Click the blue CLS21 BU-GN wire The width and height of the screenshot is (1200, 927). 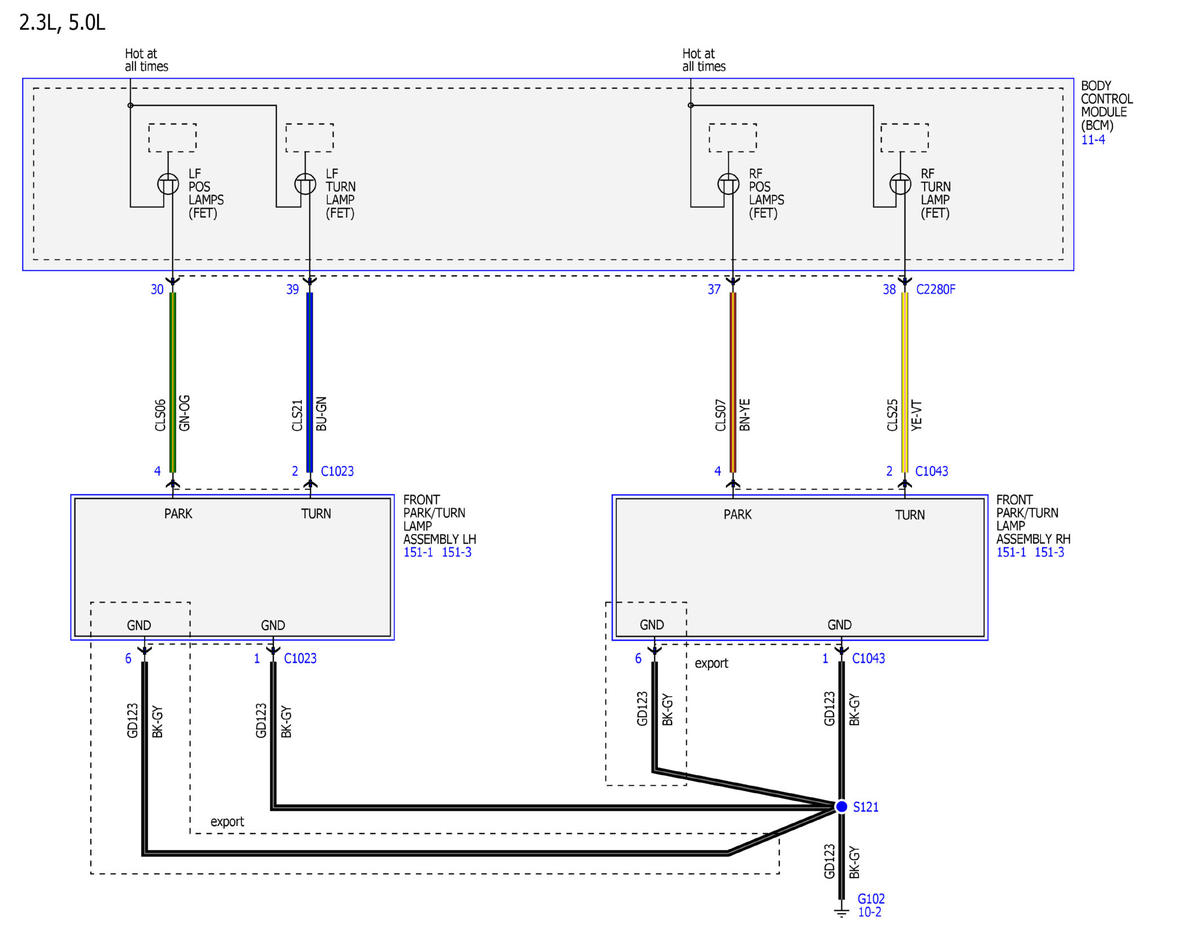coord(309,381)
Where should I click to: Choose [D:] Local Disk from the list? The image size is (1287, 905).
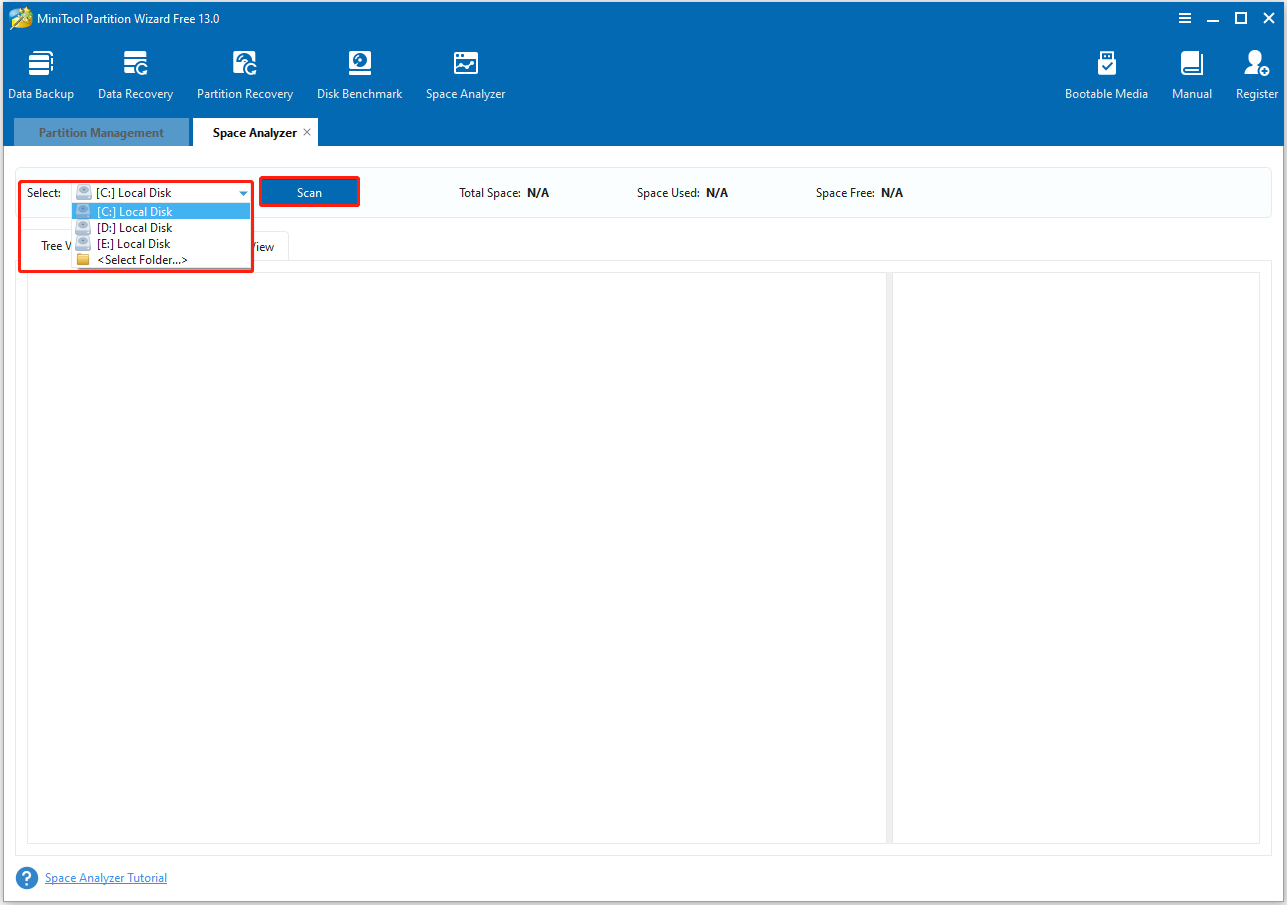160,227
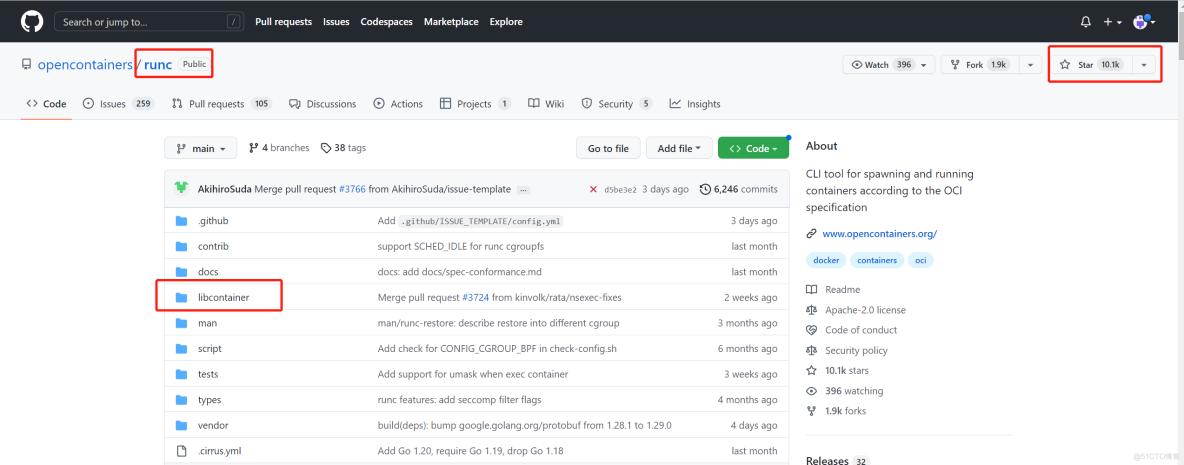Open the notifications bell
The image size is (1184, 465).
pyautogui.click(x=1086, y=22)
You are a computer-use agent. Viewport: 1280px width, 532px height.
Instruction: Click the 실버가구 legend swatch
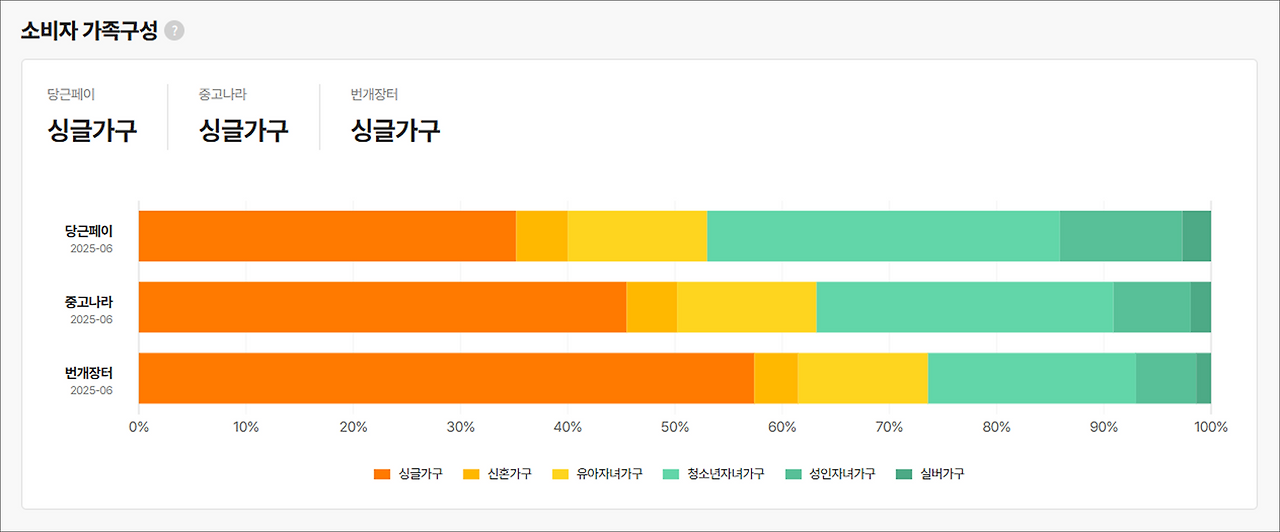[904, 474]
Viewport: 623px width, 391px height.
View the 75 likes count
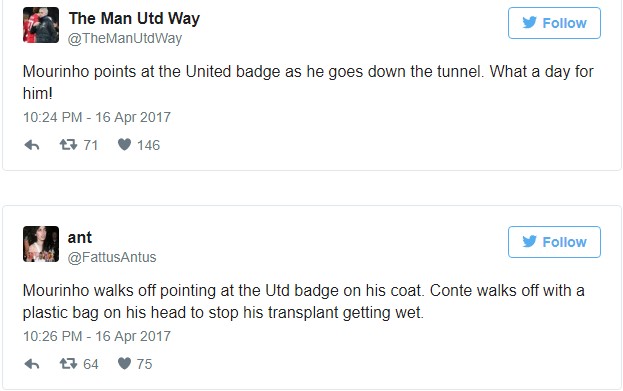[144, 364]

──────

▸ Task: Turn everything in the records from the line containing "Where should I" down to the line containing "pyautogui.click(x=1086, y=22)", both lines included, into a numbered list with blank lines omitted. Leave the pictures out of the list.

▸ Exercise result:
1. Where should I click to: Choose [D:] Local Disk from the list? The image size is (1287, 905).
2. 160,227
3. Open the notifications bell
4. The image size is (1184, 465).
5. pyautogui.click(x=1086, y=22)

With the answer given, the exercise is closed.